John Paul Miller

John Paul Miller (April 23, 1918 Huntingdon, Pennsylvania – March 1, 2013 Cleveland, Ohio) was an American jewellery designer and goldsmith, who also produced films, photographs and paintings. Stephen Harrison, decorative arts curator at the Cleveland Museum of Art, compares Miller's work with that of René Lalique and Louis Comfort Tiffany.[1]

John Paul Miller
Born(1918-04-23)April 23, 1918
DiedMarch 1, 2013(2013-03-01) (aged 94)
Known forJewelry design, goldsmithing

Biography

Miller's mother died when he was two, after which his family moved to Cleveland, where he attended Hough Elementary School and later Shaker Heights High School. He then enrolled in classes at the Cleveland Museum of Art following this with courses at the Cleveland School of Art where he studied enameling with Kenneth F. Bates (1904-1994). In 1936 he enrolled in the Cleveland School of Art's industrial design program.

Inspired by the silver jewellery of another student, Frederick A. Miller, John Paul set out to learn the techniques demanded by working with silver. He soon started creating rings and brooches using classical music and the natural world as inspiration. Some of his teachers greatly influenced his work: Kay Dorn Cass, Paul Travis, Walter Sinz, Carl Gaertner and Viktor Schreckengost. John Paul later shared a studio and home with Fred Miller, his wife Mary and two children. After the death of Mary Miller in 1998 and Fred Miller in 2000, John Paul Miller continued living in the house, located south of Cleveland.

On his graduation in 1940, John Paul taught at the Cleveland School of Art for a year. His tour of duty with the Army at Fort Knox in Kentucky found him illustrating manuals on tank tactics. Shortly after resuming his position at the School in 1946 he discovered a document by an archaeologist at the American Academy in Rome on the ancient technique of granulation, a process which involves fixing minute gold beads to a gold surface without using any form of solder, thereby creating a finely textured coruscating surface. The paper was sufficient to guide Miller in the right direction - gold in the presence of copper lowers the melting point of both metals. By allowing copper to oxidise on the surface of gold globules, Miller rediscovered the ancient process making possible the fashioning of intricate designs.[2]

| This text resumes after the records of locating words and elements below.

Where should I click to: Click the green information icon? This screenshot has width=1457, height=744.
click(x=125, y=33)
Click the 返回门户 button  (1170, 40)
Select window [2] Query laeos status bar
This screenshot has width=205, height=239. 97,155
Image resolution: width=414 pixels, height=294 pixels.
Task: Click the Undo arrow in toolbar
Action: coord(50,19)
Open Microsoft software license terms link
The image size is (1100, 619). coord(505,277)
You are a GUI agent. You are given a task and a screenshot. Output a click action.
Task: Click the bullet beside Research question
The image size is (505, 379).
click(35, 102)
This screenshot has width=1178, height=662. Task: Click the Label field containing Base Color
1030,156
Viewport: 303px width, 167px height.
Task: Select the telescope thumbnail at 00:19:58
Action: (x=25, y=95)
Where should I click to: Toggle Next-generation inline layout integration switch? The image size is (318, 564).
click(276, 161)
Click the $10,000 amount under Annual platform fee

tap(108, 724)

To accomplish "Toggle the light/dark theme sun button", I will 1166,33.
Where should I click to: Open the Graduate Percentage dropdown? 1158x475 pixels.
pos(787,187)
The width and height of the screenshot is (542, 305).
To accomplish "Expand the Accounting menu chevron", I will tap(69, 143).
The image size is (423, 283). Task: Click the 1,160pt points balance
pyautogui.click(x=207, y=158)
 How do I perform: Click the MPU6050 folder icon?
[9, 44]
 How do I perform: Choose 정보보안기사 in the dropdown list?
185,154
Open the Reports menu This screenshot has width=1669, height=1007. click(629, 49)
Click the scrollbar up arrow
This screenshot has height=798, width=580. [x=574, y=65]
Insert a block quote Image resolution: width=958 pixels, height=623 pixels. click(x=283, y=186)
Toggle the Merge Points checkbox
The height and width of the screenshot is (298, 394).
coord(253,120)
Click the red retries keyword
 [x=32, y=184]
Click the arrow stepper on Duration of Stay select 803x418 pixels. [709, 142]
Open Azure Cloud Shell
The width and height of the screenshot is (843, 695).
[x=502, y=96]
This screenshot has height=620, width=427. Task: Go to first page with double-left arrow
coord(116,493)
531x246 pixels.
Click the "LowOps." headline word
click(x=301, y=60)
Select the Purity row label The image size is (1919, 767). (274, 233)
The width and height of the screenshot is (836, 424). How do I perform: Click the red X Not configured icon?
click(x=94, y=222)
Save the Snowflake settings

Cehalopod pendant 1985-86, gold and enamel

His work drew great attention at the Designer Craftsman U.S.A. show of 1953, displays at the Art Institute of Chicago in 1957, New York’s Museum of Contemporary Crafts in 1964, international acclaim at the Brussels World's Fair, the Objects USA traveling exhibition of 1970, the Museum Bellerive in Zurich (1971), the Vatican Exhibition of American Crafts, and the Great Jewelry of the Ages exhibition at the Victoria and Albert Museum in London. His work is on permanent display at the Cleveland Museum of Art, the Renwick Gallery of the Smithsonian Institution, the Museum of Contemporary Crafts in New York City, the Minnesota Museum of American Art in St. Paul, Vassar College, Yale University, and the Fleischman Collection. Despite all this exposure, fame arrived belatedly for Miller at 92 years of age, when curator Stephen Harrison arranged a 2010 retrospective of his work at the Cleveland Museum of Art.[3]

At once an artist, teacher, and craftsman, John Paul Miller personifies a lifetime of creative expression. The Cleveland Museum of Art celebrates this living legend and master goldsmith in an exhibition installation of more than 50 of his incredible works, including sketchbooks and drawings, spanning nearly 60 years of his illustrious career. His two greatest passions—music and art—seemingly converge in work that moves from poetic forms to intensely intricate compositions. His earliest creations are lyrically simple, biomorphic forms characteristic of the modern era. Miller's fascination with technique and process emerged in his groundbreaking rediscovery in the early 1950s of granulation, an ancient, yet forgotten, way of fusing tiny gold beads to a gold surface without solder. The fleeting creatures of earth, sea, and sky—snails, squids, crabs, moths, and flies—became his muse, inspiring a complicated palette of seductive enamels and textured forms. Historical reference and modern abstraction also infuse his designs, bringing together that which he saw and that which he imagined to form a body of work full of curiosity and self-expression.

[4]

Miller was an experienced hiker and outdoorsman who enjoyed hiking trips in the Rocky Mountains and the Tetons.

Awards

In 1961 Miller was awarded the first Cleveland Arts Prize in the visual arts. In the same year his work was shown at an international exhibition at London’s Goldsmiths' Hall. In 1994, the American Craft Council awarded him their gold medal.